Pixel coordinate grounding data
----------
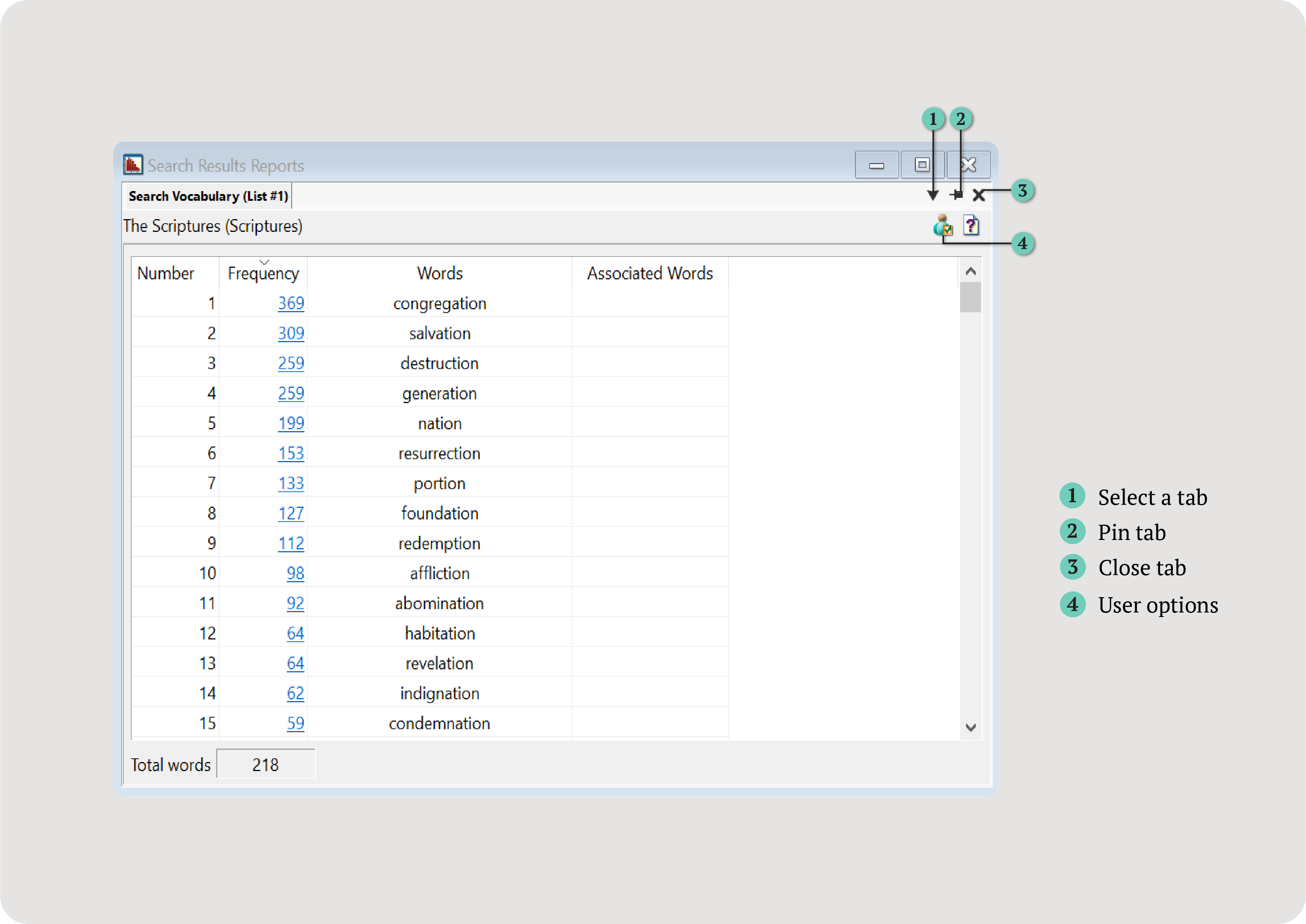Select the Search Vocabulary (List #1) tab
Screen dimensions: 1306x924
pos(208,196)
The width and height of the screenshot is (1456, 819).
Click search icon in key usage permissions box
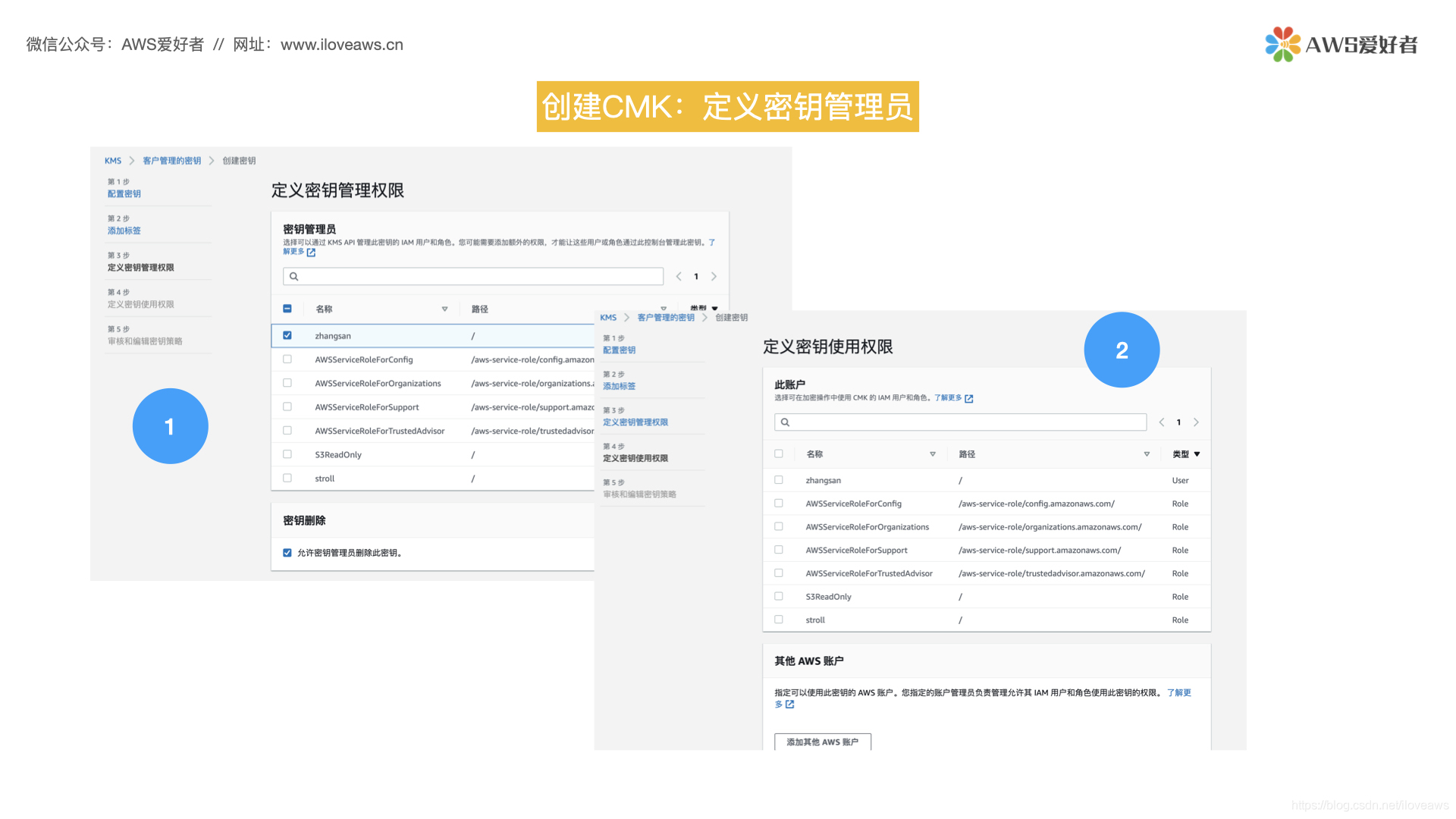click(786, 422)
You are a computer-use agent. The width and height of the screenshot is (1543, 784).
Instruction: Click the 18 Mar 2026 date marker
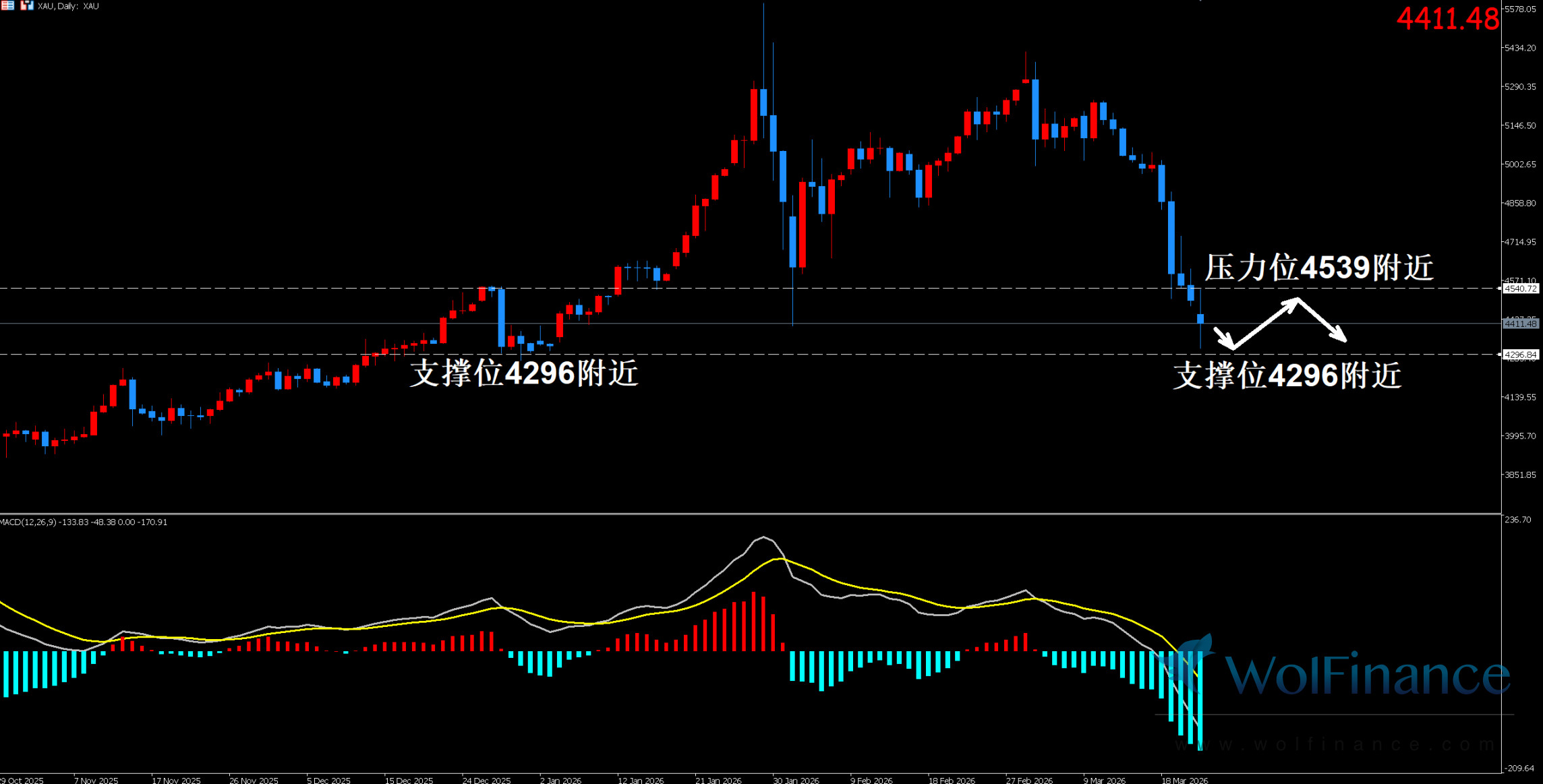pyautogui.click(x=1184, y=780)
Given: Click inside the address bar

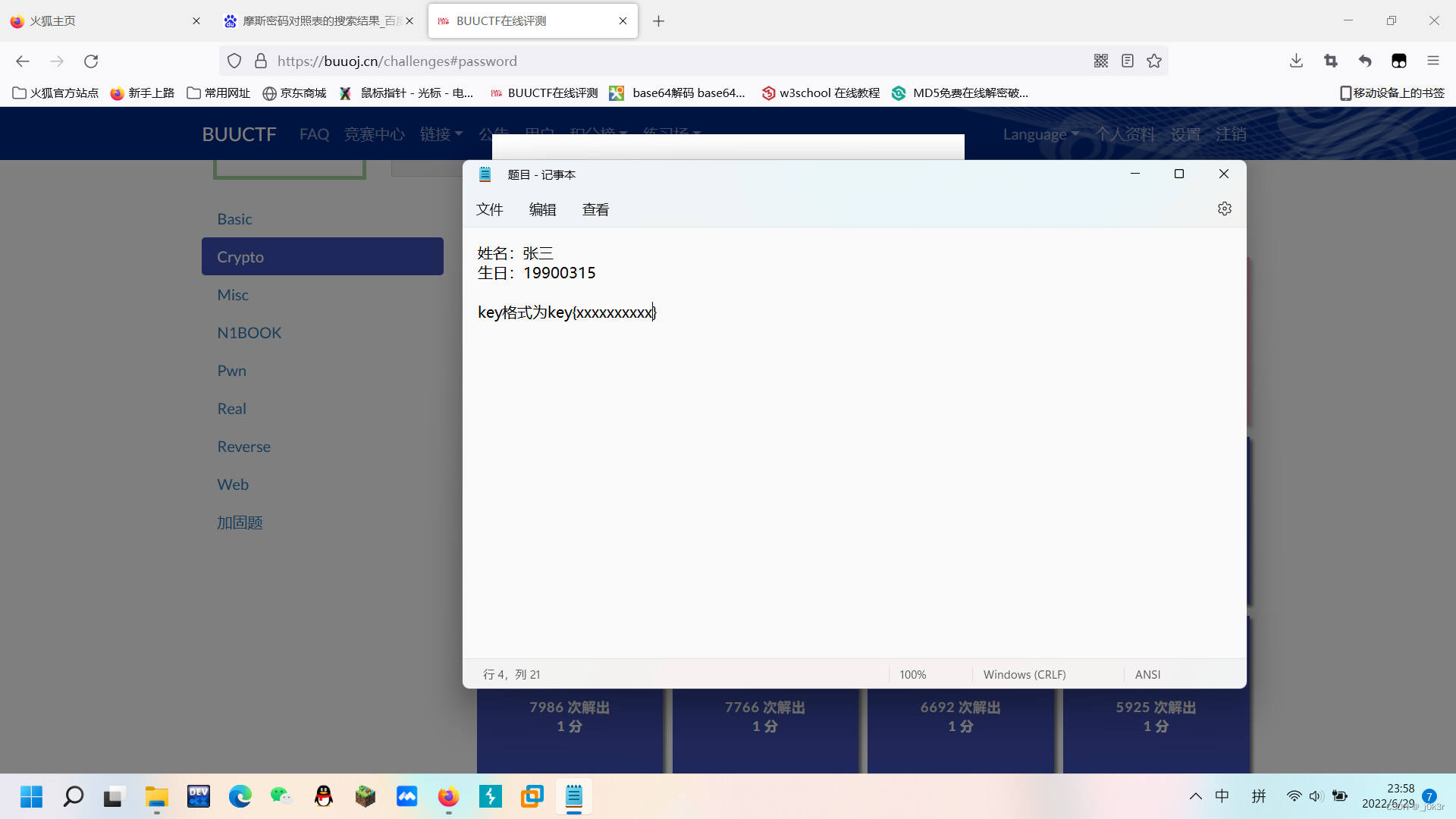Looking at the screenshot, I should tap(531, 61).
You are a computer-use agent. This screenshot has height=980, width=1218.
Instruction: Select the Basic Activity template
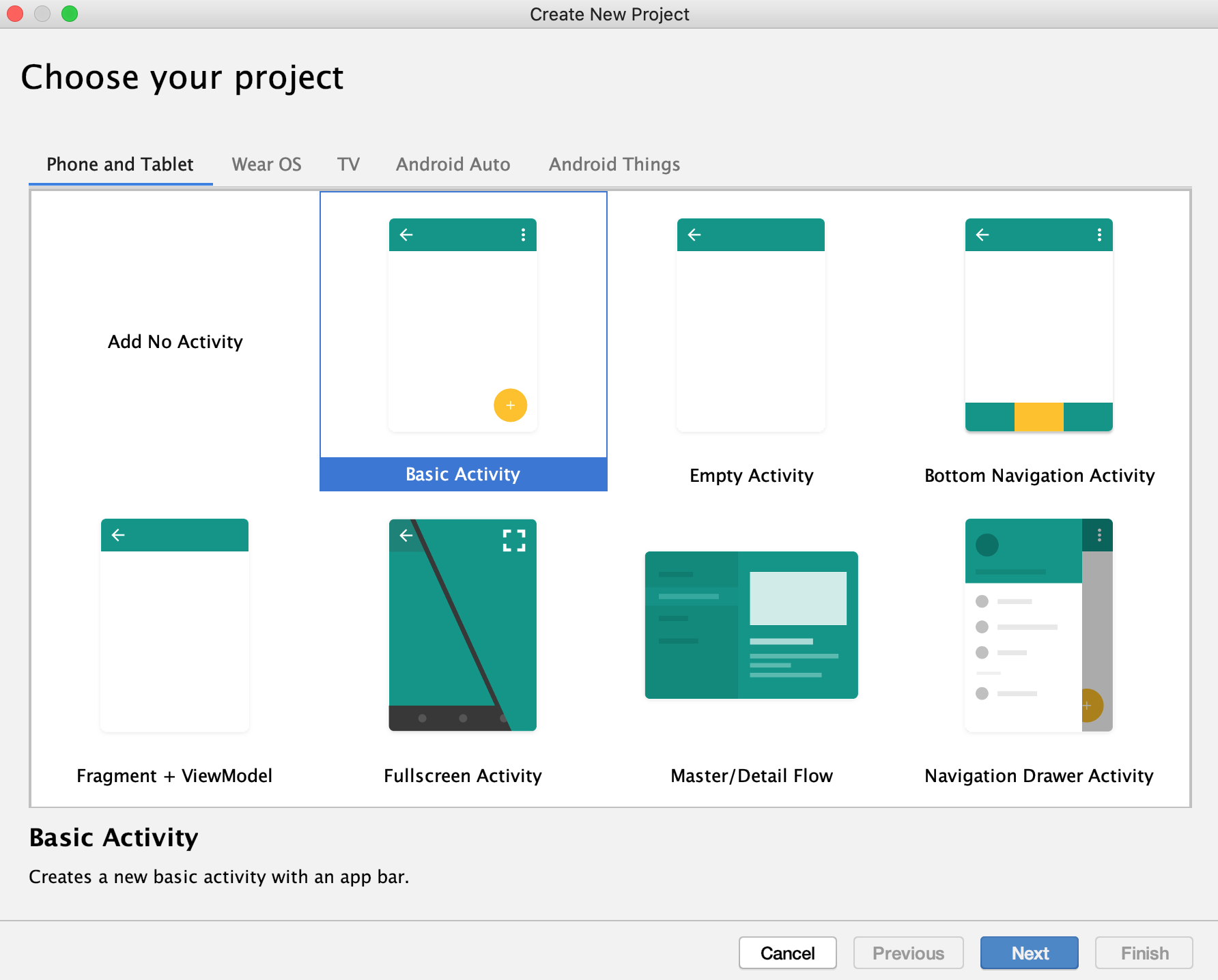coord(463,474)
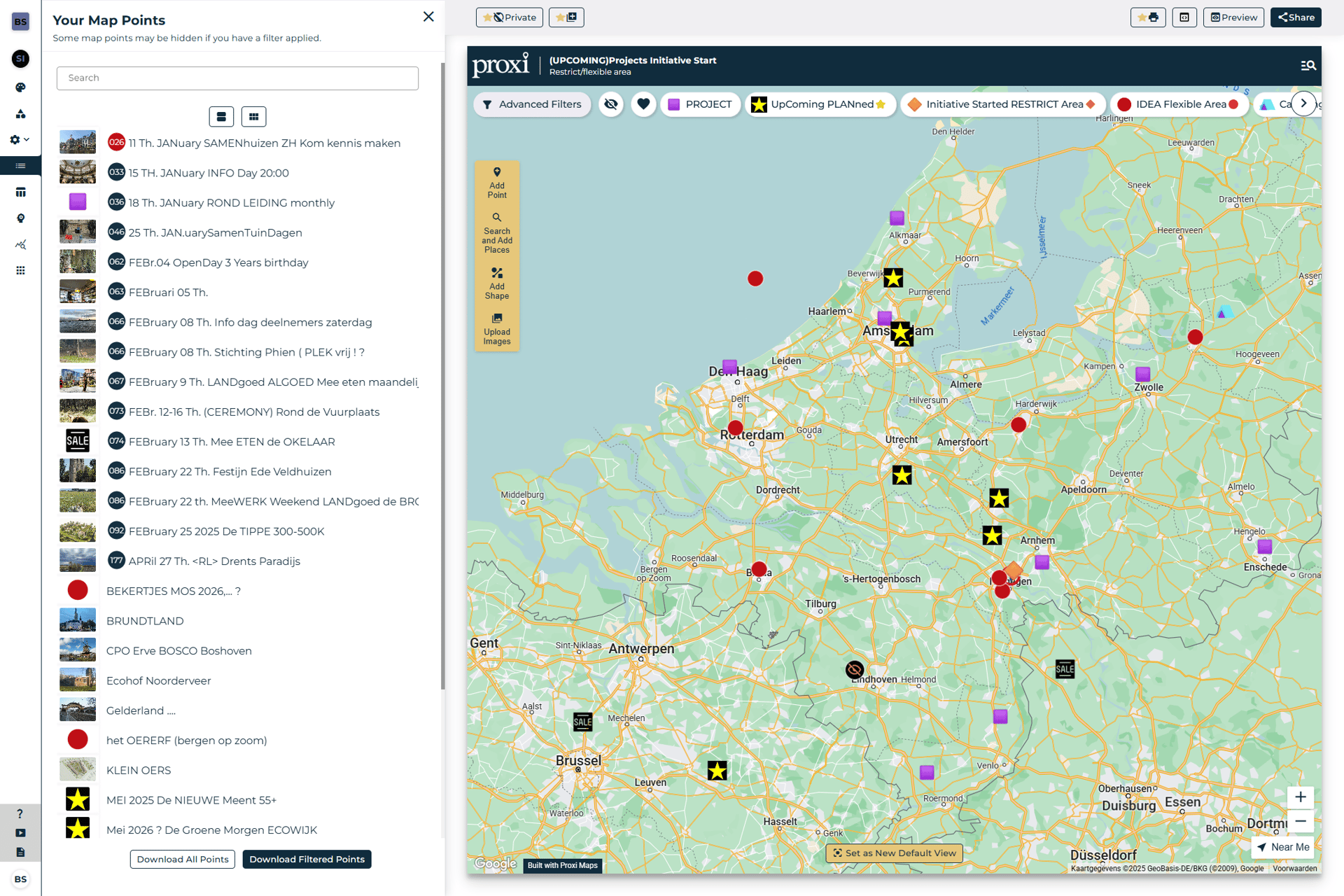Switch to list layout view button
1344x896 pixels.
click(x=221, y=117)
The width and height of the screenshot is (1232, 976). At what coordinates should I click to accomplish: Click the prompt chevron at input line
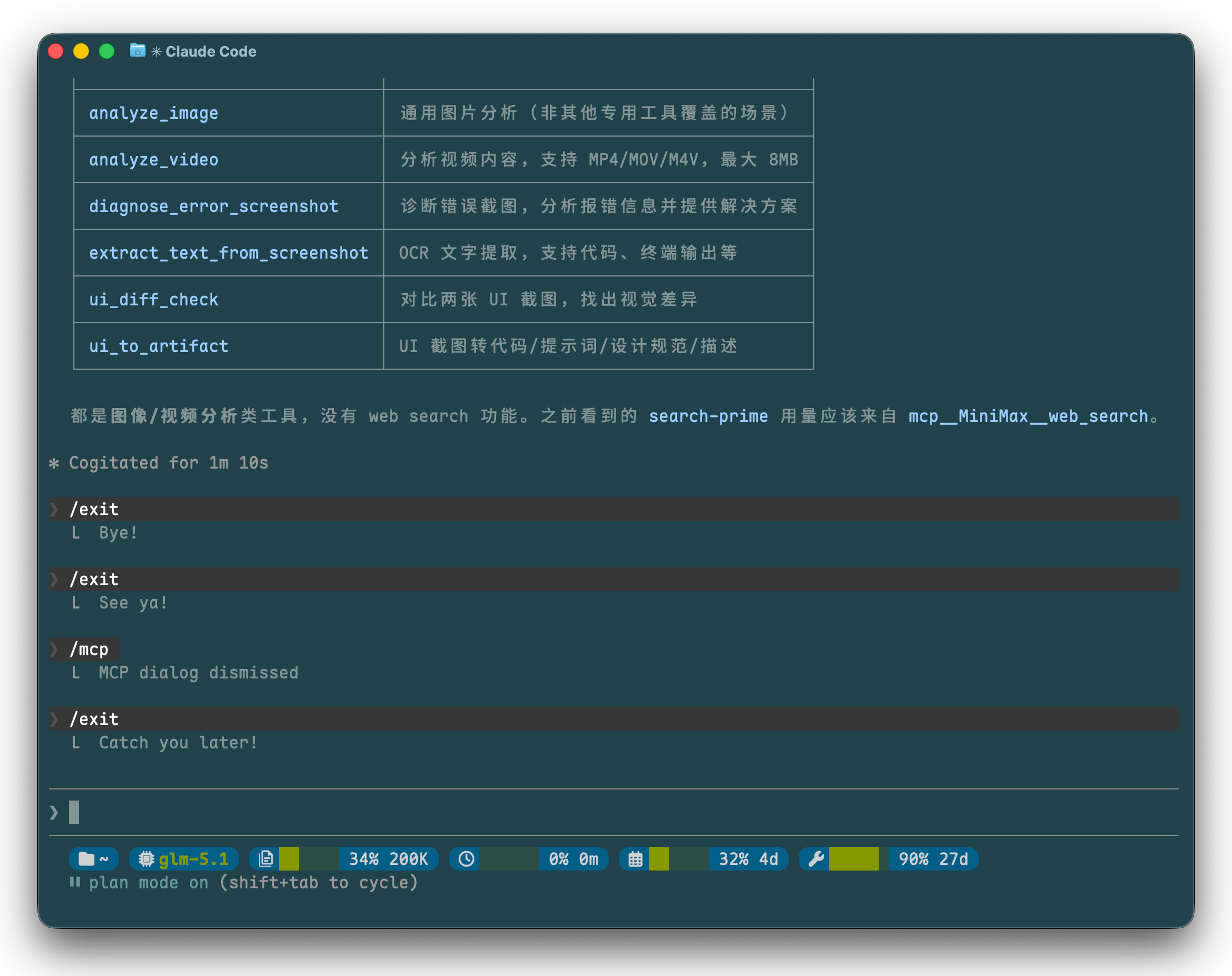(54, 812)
----------
WHAT YOU HAVE TO DO: Lines starting at the one with "Given: Click inside the address bar" and ending at the last line of the entries above must be restated word for word, with pictures omitted.

SOLUTION TO THE EXERCISE:
Given: Click inside the address bar

Looking at the screenshot, I should tap(531, 61).
You are a computer-use agent. This screenshot has height=980, width=1218.
Instruction: Select the Basic Activity template
coord(463,474)
Switch to list layout view button
1344x896 pixels.
click(x=221, y=117)
The width and height of the screenshot is (1232, 976). At what coordinates should I click to accomplish: Click the prompt chevron at input line
(54, 812)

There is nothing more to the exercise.